WHAT TO DO
Write out exactly the lines between the line containing "1512x807 pixels." and the end of the records, counting both ends, and leave out all pictures.
========
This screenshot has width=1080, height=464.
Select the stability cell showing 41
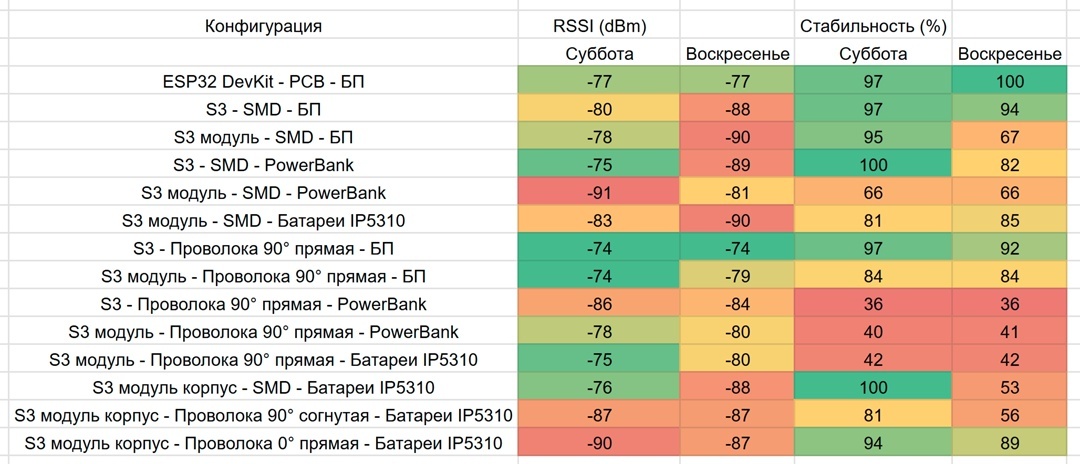click(1008, 331)
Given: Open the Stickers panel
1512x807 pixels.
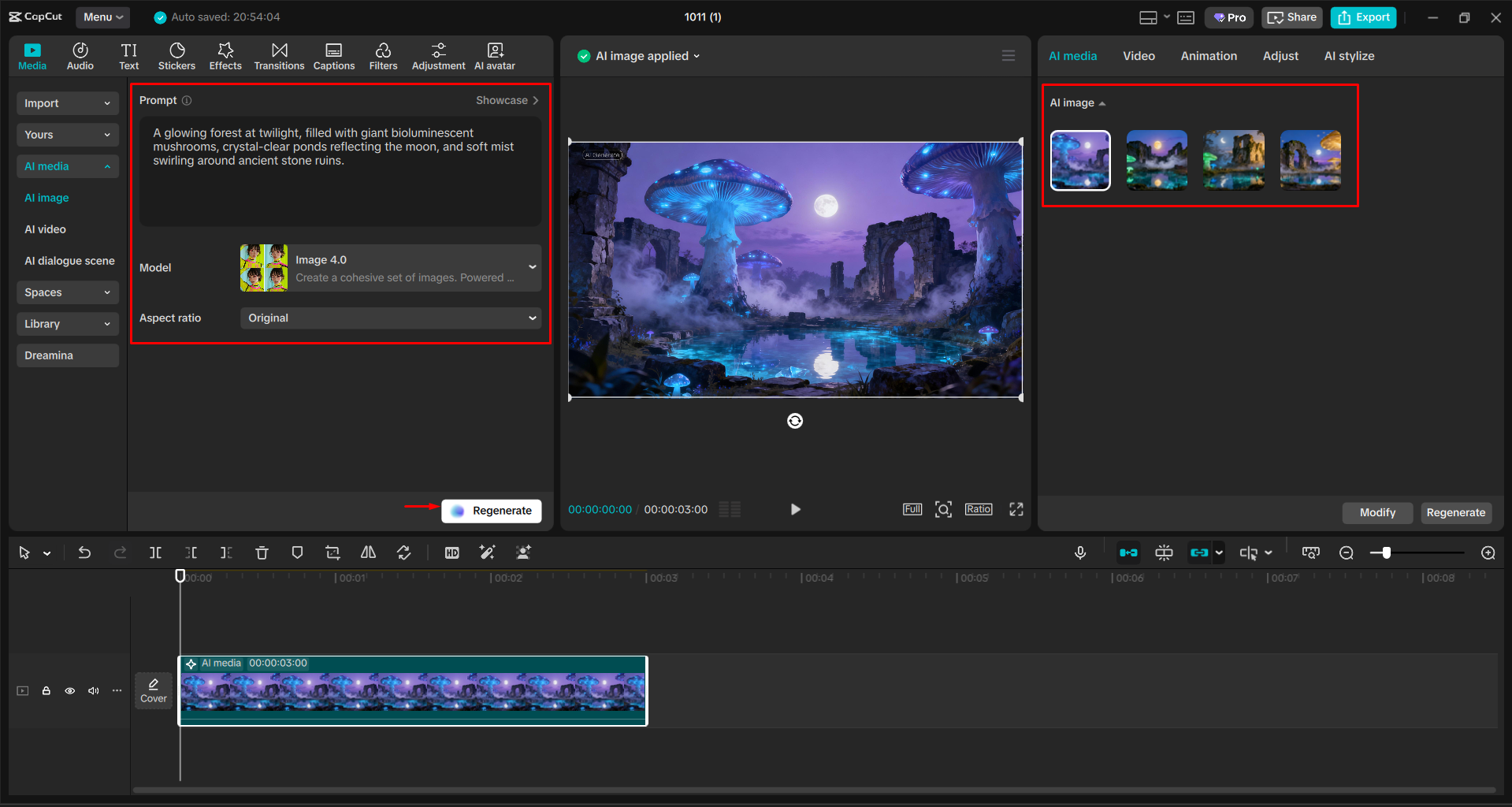Looking at the screenshot, I should click(x=176, y=56).
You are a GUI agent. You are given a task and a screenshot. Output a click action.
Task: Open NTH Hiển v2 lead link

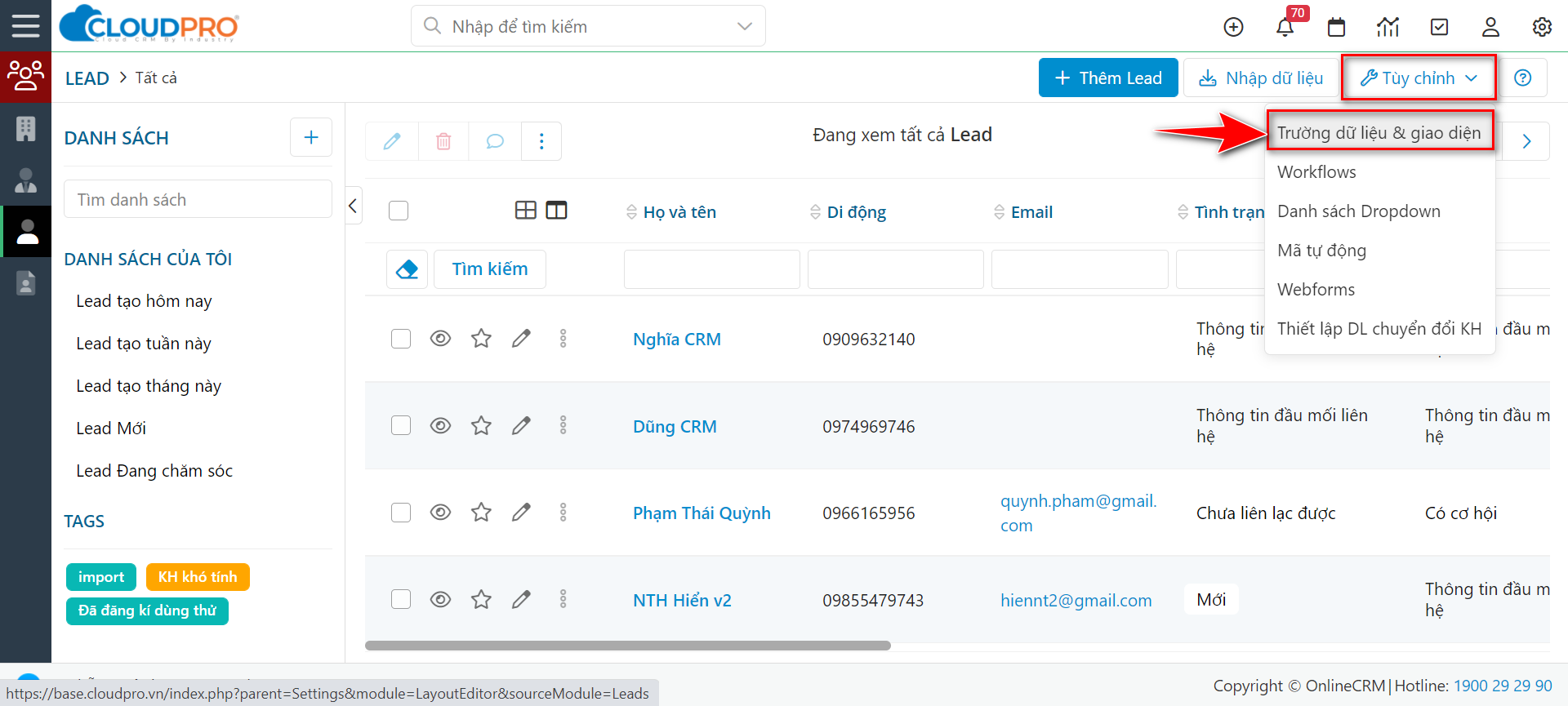tap(682, 601)
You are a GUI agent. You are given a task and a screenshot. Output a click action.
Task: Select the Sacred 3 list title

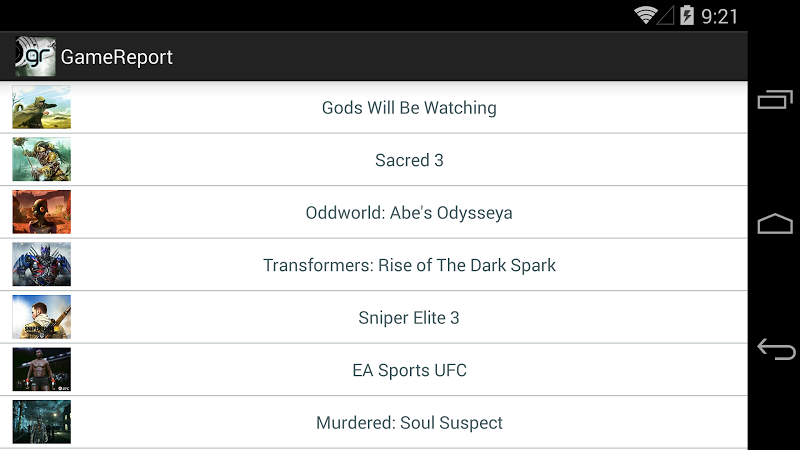[x=409, y=160]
========
RESPONSE AREA
1512x807 pixels.
Looking at the screenshot, I should click(x=176, y=56).
You are a GUI agent. You are given a task and a screenshot. Output a click action.
Task: Open NTH Hiển v2 lead link

tap(682, 601)
You are a GUI agent. You are given a task and a screenshot. Output a click action.
Task: Select the Sacred 3 list title

[x=409, y=160]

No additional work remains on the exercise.